An exclusionary case prevents indiscriminate application. The hundreds of “donor portraits” in Dunhuang murals constitute a typical visual motif materially and spatially embedded in cave contexts, but they primarily document patrons’ identities and meritorious contributions. They do not orchestrate experiential transformation or generate value structures beyond social inscription. They therefore fail the second and third conditions and do not constitute totemic mediation. This exclusionary case demonstrates that the concept possesses analytical precision and is not merely a synonym for “religious image.”

3.2. Distinguishing Totemic Mediation from Adjacent Concepts

Four closely related concepts require differentiation. Gell’s “index” (1998) accentuates images as initiating causal attribution and agency within social networks but emphasizes social interplay over ontological transformation. Meyer’s (2012) “sensational form” attends to how religion materializes “felt presence” through durable media but does not address the tension between totemic classificatory logic and generative experience. Belting’s (2011) “medium” establishes a triadic image–medium–body relation but offers limited insight on how images produce ontological orders of value. Descola’s (2013) “identification mode” provides a macroscopic ontological taxonomy but does not account for how ontology is instantiated by specific images through particular material and spatial mechanisms.10 Totemic mediation integrates elements of all four while requiring all three operational conditions simultaneously, thereby achieving a specificity absent from any single adjacent concept.

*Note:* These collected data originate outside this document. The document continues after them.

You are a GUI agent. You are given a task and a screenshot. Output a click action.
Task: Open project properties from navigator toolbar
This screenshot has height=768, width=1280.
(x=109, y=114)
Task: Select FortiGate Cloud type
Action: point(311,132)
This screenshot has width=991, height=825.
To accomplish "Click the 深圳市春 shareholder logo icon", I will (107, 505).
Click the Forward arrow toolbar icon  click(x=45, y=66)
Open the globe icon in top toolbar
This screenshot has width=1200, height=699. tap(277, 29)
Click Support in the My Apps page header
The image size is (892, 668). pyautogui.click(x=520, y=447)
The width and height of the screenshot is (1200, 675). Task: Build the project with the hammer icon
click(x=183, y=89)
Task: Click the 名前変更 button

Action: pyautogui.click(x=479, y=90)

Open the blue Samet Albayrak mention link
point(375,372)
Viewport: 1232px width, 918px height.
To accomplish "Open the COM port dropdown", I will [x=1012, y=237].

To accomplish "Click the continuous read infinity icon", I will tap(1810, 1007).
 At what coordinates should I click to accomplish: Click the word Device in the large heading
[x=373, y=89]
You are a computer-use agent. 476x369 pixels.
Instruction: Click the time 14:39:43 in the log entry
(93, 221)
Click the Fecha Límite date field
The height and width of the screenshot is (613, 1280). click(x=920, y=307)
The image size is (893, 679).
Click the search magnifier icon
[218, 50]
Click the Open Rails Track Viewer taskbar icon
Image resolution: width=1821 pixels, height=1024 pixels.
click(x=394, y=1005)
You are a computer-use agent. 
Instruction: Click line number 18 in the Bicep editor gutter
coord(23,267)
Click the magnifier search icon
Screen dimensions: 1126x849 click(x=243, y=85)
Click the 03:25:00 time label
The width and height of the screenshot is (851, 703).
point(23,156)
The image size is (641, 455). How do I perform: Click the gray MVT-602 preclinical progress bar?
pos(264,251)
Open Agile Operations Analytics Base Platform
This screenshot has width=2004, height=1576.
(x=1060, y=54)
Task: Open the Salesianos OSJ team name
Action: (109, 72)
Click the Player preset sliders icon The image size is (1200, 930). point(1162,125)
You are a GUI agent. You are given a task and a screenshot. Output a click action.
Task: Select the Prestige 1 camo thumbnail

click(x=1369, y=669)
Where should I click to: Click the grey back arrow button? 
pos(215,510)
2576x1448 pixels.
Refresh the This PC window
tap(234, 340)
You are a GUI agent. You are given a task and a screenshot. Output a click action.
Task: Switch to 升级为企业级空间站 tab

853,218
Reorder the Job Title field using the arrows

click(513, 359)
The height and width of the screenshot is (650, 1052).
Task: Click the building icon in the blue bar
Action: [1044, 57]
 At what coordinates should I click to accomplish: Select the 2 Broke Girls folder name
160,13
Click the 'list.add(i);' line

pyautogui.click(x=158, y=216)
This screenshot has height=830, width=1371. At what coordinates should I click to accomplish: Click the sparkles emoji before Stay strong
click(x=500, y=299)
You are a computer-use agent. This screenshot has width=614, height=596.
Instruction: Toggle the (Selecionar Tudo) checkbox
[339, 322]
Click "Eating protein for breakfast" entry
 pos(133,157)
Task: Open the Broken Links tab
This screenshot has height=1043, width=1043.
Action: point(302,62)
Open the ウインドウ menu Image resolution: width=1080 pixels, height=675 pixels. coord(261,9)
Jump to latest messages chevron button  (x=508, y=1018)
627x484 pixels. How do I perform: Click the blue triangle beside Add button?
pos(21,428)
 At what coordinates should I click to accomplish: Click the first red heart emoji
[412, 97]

3.3. Embodied Viewing as Methodological Premise

This study adopts Morgan’s (2012) embodied vision as a methodological premise, reconceptualizing “viewing” as a set of observable bodily spatial practices rather than passive mental activity. In the Dunhuang caves, viewing encompasses devotees prostrating upon entry, gazing upward toward the lotus on the dome, ambulating along narrative mural paths, and engaging in sustained contemplation under specific lighting conditions. These bodily actions form prerequisites for the lotus motif to function as totemic mediation: the spatial arrangement of the motif determines the viewer’s physical orientation and brings individual perception into the ordained network of contemplative practice.11
Keane’s (2003) theory of “semiotic ideology” helps avoid a critical methodological trap. Modern scholarship often treats material form as a “transparent” vehicle of meaning while ignoring its real efficacy. Keane contends that symbols never exist outside their materiality: “it is semiotic ideology that helps do that”—it is precisely through material substances that symbols take effect. This perspective provides the methodological foundation for treating images as active mediators rather than passive carriers of meaning.12 Drawing on Csorda’s (1990, 1993) theory of embodied existence and Belting’s (2011) triadic arrangement of image–medium–body, the Dunhuang cave complex is reconceived as an integrated mediating apparatus wherein embodied presence activates images through performing their “reader” function. Instead of a mere repository of lotus imagery, the caves form an event space where flesh-and-blood figures and transcendent meanings arise in co-constitutivity.13

3.4. A Five-Step Analytic Template

To ensure analytical comparability, each motif is analyzed through a uniform five-step sequence:
This template translates theoretical commitments into discrete analytical steps applicable to specific images, providing a replicable procedure extensible to other motifs and sites. The following two sections apply this template to the lotus and the dharma wheel. Caves 285, 329, and 361 were selected on four criteria. First, they jointly span the chronological development this article tracks: Cave 285 (Western Wei, 538–539 CE, one of the few precisely dated early caves, with a cosmological dome program), Cave 329 (early Tang, whose caisson achieves the fullest integration of lotus and dharma-wheel motifs), and Cave 361 (mid-Tang, exhibiting the esoteric lotus-ovary and vajra composite). Second, they instantiate the three hierarchical strata of lotus form identified in §4.1 (isolated botanical depiction, caisson composition, and esoterically inflected composite). Third, each places the relevant motif in the central, viewer-orienting caisson position required by our embodied-viewing method. Fourth, all three are art-historically canonical and well documented, permitting reliable reconstruction.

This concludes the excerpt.